Italian politician (born 1940)

Agazio Loiero (born 14 January 1940) is an Italian politician. He is a former president of Calabria and minister in the second D'Alema government and the second Amato government.

== Early life and education ==
Loiero was born in Santa Severina, in the Calabria region. He graduated in Letters and Philosophy at the University of Calabria. Loiero worked as a columnist for several newspapers, such as Il Messaggero, L'Unità, and the Gazzetta del Sud.

=== Political career ===
Loiero joined Christian Democracy (DC), with which he was elected city councilor in Catanzaro. From 1987 to 1994, Loiero was elected to the country's Chamber of Deputies with the DC; he tried to be re-elected in 1994 with the Pact for Italy but failed the election.

In 1996, Loiero joined the Christian Democratic Centre led by Pier Ferdinando Casini and was re-elected to the Senate of the Republic. In 1998, Loiero left the Pole for Freedoms, the Silvio Berlusconi-led centre-right coalition, and joined the Union of Democrats for Europe, being later appointed Minister for Parliamentary Relations and Minister for Regional Affairs in the respective second governments headed by Massimo D'Alema and Giuliano Amato, respectively.
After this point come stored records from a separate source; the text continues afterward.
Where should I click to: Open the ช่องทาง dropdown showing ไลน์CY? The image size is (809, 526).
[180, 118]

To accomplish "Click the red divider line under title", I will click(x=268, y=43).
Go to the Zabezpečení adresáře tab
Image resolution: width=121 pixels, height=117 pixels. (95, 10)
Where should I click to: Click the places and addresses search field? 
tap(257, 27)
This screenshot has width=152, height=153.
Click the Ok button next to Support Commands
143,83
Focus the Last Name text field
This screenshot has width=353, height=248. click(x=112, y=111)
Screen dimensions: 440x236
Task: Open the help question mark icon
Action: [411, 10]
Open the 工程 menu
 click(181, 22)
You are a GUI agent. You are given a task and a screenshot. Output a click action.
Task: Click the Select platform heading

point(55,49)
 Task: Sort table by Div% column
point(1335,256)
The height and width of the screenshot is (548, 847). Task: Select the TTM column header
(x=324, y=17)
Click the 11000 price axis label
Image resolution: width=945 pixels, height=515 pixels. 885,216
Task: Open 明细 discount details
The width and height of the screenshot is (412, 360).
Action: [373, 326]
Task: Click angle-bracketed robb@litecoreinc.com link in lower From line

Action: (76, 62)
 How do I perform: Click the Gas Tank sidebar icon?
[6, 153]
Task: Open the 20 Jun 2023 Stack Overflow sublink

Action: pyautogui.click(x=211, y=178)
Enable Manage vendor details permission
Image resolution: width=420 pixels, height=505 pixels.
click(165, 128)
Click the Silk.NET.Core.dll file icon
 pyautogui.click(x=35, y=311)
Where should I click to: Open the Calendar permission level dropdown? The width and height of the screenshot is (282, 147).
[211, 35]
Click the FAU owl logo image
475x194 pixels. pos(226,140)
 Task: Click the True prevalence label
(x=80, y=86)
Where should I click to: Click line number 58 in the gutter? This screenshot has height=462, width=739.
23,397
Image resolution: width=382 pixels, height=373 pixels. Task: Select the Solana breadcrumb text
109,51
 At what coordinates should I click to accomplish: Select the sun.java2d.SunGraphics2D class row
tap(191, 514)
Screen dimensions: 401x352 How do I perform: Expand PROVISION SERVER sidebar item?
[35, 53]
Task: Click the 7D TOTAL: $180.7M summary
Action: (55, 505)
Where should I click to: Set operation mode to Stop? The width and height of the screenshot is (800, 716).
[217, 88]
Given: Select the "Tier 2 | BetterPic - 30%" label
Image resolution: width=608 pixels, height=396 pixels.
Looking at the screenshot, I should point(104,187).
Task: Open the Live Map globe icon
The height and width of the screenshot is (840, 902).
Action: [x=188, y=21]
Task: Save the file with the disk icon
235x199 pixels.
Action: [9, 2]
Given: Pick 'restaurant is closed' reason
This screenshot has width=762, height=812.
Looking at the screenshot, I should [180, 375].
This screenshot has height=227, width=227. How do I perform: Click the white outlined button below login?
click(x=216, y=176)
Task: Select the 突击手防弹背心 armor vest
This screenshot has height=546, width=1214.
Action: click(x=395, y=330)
In 2001, Loiero returned to the Chamber of Deputies, leaving his seat in the Italian Parliament when in the 2005 Calabrian regional election is elected president of the region. Loiero fails to be re-elected governor in the 2010 regional election. In 2007, Loiero joined the National Leadership of the Democratic Party (PD), giving his support to Rosy Bindi during the 2007 leadership election. Loiero left the party in 2011, after having been very critical to secretary Pier Luigi Bersani, and joined the Movement for the Autonomies (MpA). He left the MpA in 2013 when it made an electoral agreement with the centre-right coalition.

=== Judicial proceedings ===
Together with his predecessor Giuseppe Chiaravalloti, Loiero has been involved in the Why Not investigation, then led by judge Luigi de Magistris, created to shed light on alleged wrongdoing in the management of public funds for the development of Calabria. Loiero was charged for the crime of abuse of office; in 2013, he was absolved definitively by Italy's Supreme Court of Cassation for not having committed the fact.